John Dryzek is Professor of Political Science and Australian Research Council Federation Fellow. He is a Fellow of the Academy of Social Sciences in Australia, former Head of the Departments of Political Science at the Universities of Oregon and Melbourne and the Social and Political Theory program at ANU, and former editor of the Australian Journal of Political Science.

Working in both political theory and empirical social science, he is best known for his contributions in the areas of democratic theory and practice and environmental politics. One of the instigators of the ‘deliberative turn’ in democratic theory, he has published five books in this area with Oxford University Press, Cambridge University Press, and Polity Press. His work in environmental politics ranges from green political philosophy to studies of environmental discourses and movements, and he has published three books in this area with Oxford University Press and Basil Blackwell.
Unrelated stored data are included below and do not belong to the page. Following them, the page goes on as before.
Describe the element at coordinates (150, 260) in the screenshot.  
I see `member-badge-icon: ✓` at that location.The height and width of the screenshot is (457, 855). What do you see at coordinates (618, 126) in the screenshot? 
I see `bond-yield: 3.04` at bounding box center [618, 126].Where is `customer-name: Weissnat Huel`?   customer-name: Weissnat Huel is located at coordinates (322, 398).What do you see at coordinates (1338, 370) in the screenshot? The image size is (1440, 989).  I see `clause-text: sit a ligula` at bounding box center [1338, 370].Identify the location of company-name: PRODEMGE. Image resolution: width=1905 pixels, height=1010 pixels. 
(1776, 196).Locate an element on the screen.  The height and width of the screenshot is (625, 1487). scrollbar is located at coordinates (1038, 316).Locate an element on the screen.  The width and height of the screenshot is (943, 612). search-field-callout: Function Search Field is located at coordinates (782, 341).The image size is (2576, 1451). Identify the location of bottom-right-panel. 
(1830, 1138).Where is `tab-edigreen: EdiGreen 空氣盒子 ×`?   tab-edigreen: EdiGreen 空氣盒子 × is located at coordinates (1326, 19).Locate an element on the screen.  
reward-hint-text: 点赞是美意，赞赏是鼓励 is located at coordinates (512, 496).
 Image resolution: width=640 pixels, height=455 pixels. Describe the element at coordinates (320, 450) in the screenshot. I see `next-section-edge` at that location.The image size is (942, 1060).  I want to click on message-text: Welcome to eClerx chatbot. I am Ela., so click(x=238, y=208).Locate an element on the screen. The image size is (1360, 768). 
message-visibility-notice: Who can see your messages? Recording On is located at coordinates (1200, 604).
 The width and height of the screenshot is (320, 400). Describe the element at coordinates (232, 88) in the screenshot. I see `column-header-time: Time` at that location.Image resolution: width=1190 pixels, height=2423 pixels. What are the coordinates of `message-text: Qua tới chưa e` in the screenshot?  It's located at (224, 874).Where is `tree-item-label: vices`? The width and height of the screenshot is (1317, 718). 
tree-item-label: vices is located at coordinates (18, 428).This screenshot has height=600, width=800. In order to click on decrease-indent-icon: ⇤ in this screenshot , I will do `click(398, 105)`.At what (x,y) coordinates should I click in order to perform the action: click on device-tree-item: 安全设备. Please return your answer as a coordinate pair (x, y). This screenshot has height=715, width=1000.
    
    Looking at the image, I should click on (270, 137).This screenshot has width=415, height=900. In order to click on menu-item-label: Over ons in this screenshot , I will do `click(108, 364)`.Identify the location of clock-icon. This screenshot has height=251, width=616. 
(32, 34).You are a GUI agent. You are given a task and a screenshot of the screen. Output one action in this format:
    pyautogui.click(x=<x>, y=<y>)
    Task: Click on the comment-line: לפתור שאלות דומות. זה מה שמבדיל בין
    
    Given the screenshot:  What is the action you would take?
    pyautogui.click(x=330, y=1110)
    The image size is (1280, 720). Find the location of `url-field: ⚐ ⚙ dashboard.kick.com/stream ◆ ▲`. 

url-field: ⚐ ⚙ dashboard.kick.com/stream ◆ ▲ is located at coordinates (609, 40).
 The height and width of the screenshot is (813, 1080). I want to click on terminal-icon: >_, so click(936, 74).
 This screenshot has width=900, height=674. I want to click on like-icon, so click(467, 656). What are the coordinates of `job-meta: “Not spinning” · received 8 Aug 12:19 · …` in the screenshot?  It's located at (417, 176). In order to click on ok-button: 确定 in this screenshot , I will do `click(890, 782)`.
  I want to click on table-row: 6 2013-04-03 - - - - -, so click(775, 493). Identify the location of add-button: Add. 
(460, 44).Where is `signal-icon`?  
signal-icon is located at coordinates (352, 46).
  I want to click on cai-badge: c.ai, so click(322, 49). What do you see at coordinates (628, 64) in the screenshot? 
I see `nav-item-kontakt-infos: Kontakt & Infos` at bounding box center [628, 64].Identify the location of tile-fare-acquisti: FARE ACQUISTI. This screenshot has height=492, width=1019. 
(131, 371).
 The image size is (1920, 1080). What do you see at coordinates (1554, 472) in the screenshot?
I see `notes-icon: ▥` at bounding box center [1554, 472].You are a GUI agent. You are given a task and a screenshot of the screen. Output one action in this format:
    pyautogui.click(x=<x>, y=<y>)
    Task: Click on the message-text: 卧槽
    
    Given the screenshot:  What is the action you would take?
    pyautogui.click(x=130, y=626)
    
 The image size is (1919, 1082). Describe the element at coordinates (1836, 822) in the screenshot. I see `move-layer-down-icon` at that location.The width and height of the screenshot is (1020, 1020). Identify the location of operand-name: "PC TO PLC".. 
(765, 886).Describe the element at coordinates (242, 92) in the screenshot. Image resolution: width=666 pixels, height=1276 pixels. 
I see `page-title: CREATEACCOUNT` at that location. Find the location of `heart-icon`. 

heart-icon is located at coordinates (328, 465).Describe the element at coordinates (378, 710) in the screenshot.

He has also worked on comparative studies of democratization, post-positivist public policy analysis, and the history and philosophy of social science. His Federation Fellowship funds work on deliberative global governance (with special reference to climate change) and democratization interpreted in deliberative terms (with special reference to East Asia).







The contemporary prominence of climate change confirms the democratic and ecological deficits of global governance. When authority migrates from states into the international system, democracy does not usually follow, causing problems in a world where legitimate political authority ought to be democratic. There is no World Environment Organisation to match (say) the World Trade Organisation. The two deficits may be linked, for in national contexts democratic innovation and environmental concern have often proved mutually reinforcing. The democratisation of global environmental governance can be approached by contemplating how the engagement of discourses in the global public sphere can be subject to more inclusive and competent control. Then we might think about how this engagement could join in a more deliberative system in which effective authority is exercised. The results are likely to look very different from familiar state-based electoral democracy.